Indian mosque targeted in blast

Nine dead and 17 injured after explosion in Hyderabad during Friday prayers.

india protests
Protests followed the bomb attack which struck a Hyderabad mosque during Friday prayers [EPA]

“I heard the blast when the prayer ended. I saw people rushing out,” one witness said.

Men in blood-soaked long white shirts were seen rushing through the crowds and getting into an ambulance. Another person was seen being carried to the ambulance.

  

Local television showed hundreds of men and boys rushing out of the mosque.

The Press Trust of India (PTI) said that anti-riot police may have shot dead three people in violent protests which followed the attack on the 17th-century shrine.

 

PTI said: “There is confusion whether the other three [shot dead] succumbed to injuries or in subsequent police firing on people protesting in the aftermath of the explosion.”

 

“This is an intentional sabotage of the peace and tranquility of the state”

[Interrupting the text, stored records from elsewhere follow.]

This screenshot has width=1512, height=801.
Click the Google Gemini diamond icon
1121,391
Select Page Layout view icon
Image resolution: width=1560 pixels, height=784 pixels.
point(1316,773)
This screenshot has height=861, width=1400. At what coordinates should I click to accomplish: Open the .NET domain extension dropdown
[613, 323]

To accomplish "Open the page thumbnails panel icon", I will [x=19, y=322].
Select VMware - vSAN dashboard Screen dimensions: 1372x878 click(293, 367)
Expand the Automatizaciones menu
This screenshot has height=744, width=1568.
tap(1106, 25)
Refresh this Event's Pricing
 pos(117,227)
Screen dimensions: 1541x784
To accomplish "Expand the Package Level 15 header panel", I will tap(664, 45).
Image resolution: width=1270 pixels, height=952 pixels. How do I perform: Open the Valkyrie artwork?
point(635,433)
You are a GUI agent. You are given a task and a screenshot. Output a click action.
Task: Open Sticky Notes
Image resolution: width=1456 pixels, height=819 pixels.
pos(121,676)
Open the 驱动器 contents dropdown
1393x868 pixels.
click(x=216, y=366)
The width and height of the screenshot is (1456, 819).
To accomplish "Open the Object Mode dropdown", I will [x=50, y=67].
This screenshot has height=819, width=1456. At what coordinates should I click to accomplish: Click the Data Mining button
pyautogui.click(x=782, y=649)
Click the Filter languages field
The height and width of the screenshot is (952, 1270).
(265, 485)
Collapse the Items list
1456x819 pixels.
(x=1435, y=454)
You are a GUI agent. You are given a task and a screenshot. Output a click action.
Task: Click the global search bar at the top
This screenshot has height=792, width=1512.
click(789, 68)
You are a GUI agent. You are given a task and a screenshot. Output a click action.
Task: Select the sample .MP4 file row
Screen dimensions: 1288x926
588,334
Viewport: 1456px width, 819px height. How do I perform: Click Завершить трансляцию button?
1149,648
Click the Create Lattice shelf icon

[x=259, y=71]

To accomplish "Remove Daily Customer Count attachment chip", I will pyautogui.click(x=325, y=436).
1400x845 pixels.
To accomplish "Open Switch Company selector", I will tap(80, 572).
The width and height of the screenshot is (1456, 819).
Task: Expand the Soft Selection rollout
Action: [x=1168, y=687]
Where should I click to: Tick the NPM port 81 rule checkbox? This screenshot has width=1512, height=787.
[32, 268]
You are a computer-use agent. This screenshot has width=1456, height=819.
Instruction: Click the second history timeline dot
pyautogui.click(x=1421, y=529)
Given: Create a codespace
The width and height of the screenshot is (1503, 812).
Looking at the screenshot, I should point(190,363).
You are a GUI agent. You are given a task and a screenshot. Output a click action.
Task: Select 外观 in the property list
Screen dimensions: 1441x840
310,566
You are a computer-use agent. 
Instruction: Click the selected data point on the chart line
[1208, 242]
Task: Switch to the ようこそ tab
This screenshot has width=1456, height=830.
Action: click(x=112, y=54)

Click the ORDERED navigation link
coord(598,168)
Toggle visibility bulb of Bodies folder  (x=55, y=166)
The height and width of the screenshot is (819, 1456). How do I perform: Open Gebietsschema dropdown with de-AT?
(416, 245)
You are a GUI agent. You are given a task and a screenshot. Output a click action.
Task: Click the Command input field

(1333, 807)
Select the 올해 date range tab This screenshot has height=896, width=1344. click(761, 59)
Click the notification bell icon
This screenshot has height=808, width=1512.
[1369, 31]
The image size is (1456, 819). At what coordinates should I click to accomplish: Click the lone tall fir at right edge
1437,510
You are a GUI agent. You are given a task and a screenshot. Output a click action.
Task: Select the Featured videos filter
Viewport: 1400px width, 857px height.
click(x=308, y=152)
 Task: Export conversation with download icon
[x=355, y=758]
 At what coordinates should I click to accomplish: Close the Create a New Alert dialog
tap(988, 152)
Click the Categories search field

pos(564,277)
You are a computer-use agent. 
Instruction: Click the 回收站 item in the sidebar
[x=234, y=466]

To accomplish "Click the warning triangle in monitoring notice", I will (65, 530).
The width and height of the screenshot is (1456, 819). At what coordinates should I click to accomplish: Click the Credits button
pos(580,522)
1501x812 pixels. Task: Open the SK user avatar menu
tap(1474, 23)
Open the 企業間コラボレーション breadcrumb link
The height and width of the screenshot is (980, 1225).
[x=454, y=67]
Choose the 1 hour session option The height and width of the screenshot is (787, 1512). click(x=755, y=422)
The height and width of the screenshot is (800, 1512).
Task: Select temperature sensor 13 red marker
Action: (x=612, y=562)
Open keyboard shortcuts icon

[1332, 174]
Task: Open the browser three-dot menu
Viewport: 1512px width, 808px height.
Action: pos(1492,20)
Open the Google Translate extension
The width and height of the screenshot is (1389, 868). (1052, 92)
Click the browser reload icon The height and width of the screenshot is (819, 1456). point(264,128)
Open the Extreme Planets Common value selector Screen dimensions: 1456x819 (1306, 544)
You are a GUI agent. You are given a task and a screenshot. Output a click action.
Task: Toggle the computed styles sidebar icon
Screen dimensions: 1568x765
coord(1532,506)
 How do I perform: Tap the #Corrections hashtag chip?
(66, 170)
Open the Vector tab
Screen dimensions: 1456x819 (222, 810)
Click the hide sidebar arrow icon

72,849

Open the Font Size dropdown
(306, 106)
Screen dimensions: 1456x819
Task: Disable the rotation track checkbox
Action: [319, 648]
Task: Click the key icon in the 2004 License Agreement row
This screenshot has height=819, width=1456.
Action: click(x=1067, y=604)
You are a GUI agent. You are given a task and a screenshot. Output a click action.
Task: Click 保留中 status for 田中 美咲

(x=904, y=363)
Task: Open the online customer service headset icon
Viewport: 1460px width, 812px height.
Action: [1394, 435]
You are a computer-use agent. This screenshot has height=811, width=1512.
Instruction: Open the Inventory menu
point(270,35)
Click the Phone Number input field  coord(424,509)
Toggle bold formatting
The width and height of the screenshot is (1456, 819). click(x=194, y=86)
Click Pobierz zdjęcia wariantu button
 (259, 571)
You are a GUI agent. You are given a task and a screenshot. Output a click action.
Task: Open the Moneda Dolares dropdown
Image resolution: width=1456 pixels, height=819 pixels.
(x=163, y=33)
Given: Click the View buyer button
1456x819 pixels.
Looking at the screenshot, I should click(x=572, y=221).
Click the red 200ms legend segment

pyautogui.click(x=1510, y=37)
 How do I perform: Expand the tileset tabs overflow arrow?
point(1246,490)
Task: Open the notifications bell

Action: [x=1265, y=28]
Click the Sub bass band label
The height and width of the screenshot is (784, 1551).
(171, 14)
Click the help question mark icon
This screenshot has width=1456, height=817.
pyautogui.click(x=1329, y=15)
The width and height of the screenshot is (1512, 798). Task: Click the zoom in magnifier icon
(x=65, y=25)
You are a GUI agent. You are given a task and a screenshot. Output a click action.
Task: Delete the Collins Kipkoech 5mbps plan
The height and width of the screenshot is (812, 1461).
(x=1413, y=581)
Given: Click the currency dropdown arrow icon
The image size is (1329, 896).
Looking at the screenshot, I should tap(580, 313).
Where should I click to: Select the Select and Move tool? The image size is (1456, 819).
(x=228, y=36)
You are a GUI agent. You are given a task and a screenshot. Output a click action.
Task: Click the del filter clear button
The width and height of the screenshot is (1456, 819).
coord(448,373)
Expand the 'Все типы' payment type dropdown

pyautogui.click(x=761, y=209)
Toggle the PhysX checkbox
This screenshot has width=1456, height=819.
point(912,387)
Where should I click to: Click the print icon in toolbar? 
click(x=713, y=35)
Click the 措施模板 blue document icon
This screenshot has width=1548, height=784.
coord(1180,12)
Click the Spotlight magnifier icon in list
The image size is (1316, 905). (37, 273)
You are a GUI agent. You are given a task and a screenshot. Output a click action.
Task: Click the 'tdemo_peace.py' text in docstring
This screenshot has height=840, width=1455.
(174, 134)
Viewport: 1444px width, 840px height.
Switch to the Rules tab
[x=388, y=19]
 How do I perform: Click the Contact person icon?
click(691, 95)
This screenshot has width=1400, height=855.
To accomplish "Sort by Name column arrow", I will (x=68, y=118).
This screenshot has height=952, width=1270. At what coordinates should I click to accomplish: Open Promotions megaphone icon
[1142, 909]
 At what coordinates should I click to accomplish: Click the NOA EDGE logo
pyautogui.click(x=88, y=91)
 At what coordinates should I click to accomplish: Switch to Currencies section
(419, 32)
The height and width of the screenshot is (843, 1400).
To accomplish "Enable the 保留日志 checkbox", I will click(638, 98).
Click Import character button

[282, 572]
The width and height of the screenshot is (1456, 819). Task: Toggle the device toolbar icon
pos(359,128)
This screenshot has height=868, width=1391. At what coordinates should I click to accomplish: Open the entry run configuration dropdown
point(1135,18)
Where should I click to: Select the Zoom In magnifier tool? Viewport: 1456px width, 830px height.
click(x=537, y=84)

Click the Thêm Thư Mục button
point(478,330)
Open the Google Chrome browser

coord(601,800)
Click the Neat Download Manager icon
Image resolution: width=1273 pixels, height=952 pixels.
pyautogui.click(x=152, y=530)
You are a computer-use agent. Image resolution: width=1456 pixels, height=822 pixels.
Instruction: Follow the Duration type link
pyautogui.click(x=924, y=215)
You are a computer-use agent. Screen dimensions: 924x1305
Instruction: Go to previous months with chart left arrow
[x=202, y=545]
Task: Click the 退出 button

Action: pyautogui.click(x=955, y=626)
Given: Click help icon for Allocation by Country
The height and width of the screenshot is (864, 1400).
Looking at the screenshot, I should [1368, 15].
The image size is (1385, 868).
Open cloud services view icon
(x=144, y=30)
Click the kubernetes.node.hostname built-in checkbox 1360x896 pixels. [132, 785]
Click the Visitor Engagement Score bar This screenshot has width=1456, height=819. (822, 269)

Y.S. Rajasekhara Reddy, Andhra Pradesh state chief minister

There was no immediate confirmation of the PTI report but officials from the federal secret service, the Intelligence Bureau, confirmed at least two deaths in police firing.

 

Officials from Hyderabad said the bomb was placed close to the prayer area in the ancient shrine and two unexploded “improvised devices” were later defused.

 

High security alert

 

Y.S. Rajasekhara Reddy, Andhra Pradesh state’s chief minister, said: “This is an intentional sabotage of the peace and tranquility of the state.”

 

He added, however, that it was too early to speculate on what may have been behind the attack and appealed for calm in the state.

 

Witnesses in Hyderabad, one of India‘s most developed cities, said there was chaos after the blast.

 

“I heard the blast when the prayer ended. I saw people rushing out,” said one witness.

 

A home ministry spokesman in New Delhi, the capital of India, went on a high security alert against further attacks.

 

In September 2006, a mosque in Malegaon in western India, killed 31 people and wounded 297.

 

In that attack, bombs mounted on bicycles exploded as thousands of Muslims emerged from Friday prayers. Police have yet to identify the perpetrators.

 

Analysts have said such attacks appear to be aimed at undermining the unsteady peace process between India and Pakistan launched in 2004.

 

Hyderabad has a large Muslim population and several historic mosques.